We’re coming down to crunch time. Friday is the first day of November (!), which means the start of NaNoWriMo. As I’ve mentioned before, I have done it every year for over a decade. I never had a problem meeting the 50,000 words limit because I am verbose by nature. At that point, I was writing 2,000 words a day as a personal goal.
That dropped off about the same time as a personal tragedy befell me. I still don’t want to talk about that, but I’ll just say it shook up my life. I lost a lot of the passion I had for life, including my writing passion. To be fair, I hadn’t really recovered the latter since my medical crisis. Or rather, my ability to write fiction. I still don’t know if it’s brain damage from the stroke or what, but I’m struggling with it in a way that I have never struggled before.
I don’t want to get into that becuase this post is about brainstorming for what I want to do for NaNoWriMo. I do want to do something. I have three options. Well, three options with sub-options.
1. A mystery trilogy. I write mysteries. Or at least I did back before my medical crisis. I have an outline of a trilogy lurking in the back of my brain. The problem is that I want to start with book two. I can start with book two, yes, but would that make it book one? Or would it still be book two when I go back to book one? I can ask those questions here because I’m trying to decide what to do in NaNoWriMo so there are no stupid questions. Or something.
I like to do things my way even if it’s not the best way to do things.
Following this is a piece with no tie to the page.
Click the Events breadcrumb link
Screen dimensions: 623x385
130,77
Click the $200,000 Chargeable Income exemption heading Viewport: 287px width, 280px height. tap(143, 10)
Being weird/different sparks joy in me. And, again, it’s not that I do it on purpose, but that my brain works that way. I am better then I don’t try to restrain the oddity and just let the creativity flow. The problem is that the masking I do is hard to shed. I can feel this very thin veil surrounding me when I write, admonishing me not to step outside the box too far.
The issue with the mystery trilogy is that I know the general shape of what I want to do with it, but I lose steam after twenty-five to thirty pages. I can’t make it sing the way it used to do. When something I’ve written is good, the words shimmer and lift off the page. I know that sounds like nonsense, but it’s true.
The first book of the trilogy will be set in the hospital. It will include what happened to me. And there will be a mystery happening as well, but in a way that plays with the reader’s perceptions. Becuase, and I cannot emphasize this enough, I was high out of my mind on drugs while I was in the hospital. Nothing was real, but it felt like the realest thing ever.
Side note: …never mind. I will get to that when I get to that.
I want to set a murder in the hopsital, but the protag being bombed out of, argh. I’m just going to use their for now as a placeholder. The protag who is me will be agender, of course, but given that I default to ‘her’ in the real world, I’ll go with that for now. Maybe. We’ll see. I’m not comfortable with calling myself or my protag that, even if I don’t mind when others do. It makes writing hard, I’ll tell you that much. In the hospital, though, I was a ‘she’, and I was fine with it.
I get stuck with how to portray the delusions, though. Of course, I know they are delusions now, but I did not know at the time. I thought they were actually happening to me, and it wasn’t until the drugs left me completely that I realized, oh, no. It’s not realistic that a young woman died of COVID on my floor and the nurses did not change a thing. It’s not realistic that a mafia don who was on the run from the FBI would be in the hospital to get a face exchange in order to keep evading the police. Those are two of my favorite delusions. Well, not favorite, but the most astounding.
Then there were things that conceivably might have happened, but I’m not sure they did. Such as talking to the chaplain. Which was a really nice chat, by the way, so I don’t care if it’s real or not. I got something meaningful out of it, which is enough fo me.
Then there were things that happened that I knew actually happened such as the testing. They tested my motor skills, my memory, my ability to do basic chores, my speech, and my ability to walk. I passed all with flying colors. My memory, which used to be really good, was the lowest rated at ‘fair’. The rest were all above average to great. It’s funny that memory was that low, but my memory isn’t as good as it used to be. Plus, the woman wanted me to name items in a drawer or something like that starting with A, then B, then C, then D. And my brain was going for the most difficult words I could think of because that’s how my brain works.
The mystery that happens in the hopsital will be shrouded in…well, mystery. Because did it actually happen or didn’t it? If so, did it happen the way the protag saw it happen? Spoiler: no and no. But in the case of the story, yes and no. It was the wildest week of my life. The fact that it was just two weeks in the hospital and one week awake is surreal. And that the week awake was mostly me lying in bed and sleeping, but also the delusions.
I want to convey that in my writing, which is why I want to set the first book of the trilogy in the hospital. The second book will be a year or so later, and it’s the one that I tried something different during NaNoWriMo last year (or the year before). I was trying to marry two different genres together–one that I love and one that I hate. Did it work? No. Do I think it could actually work? I don’t know, but I may try it again. I have more to say, but I’m tired so I’ll leave it for tomorrow.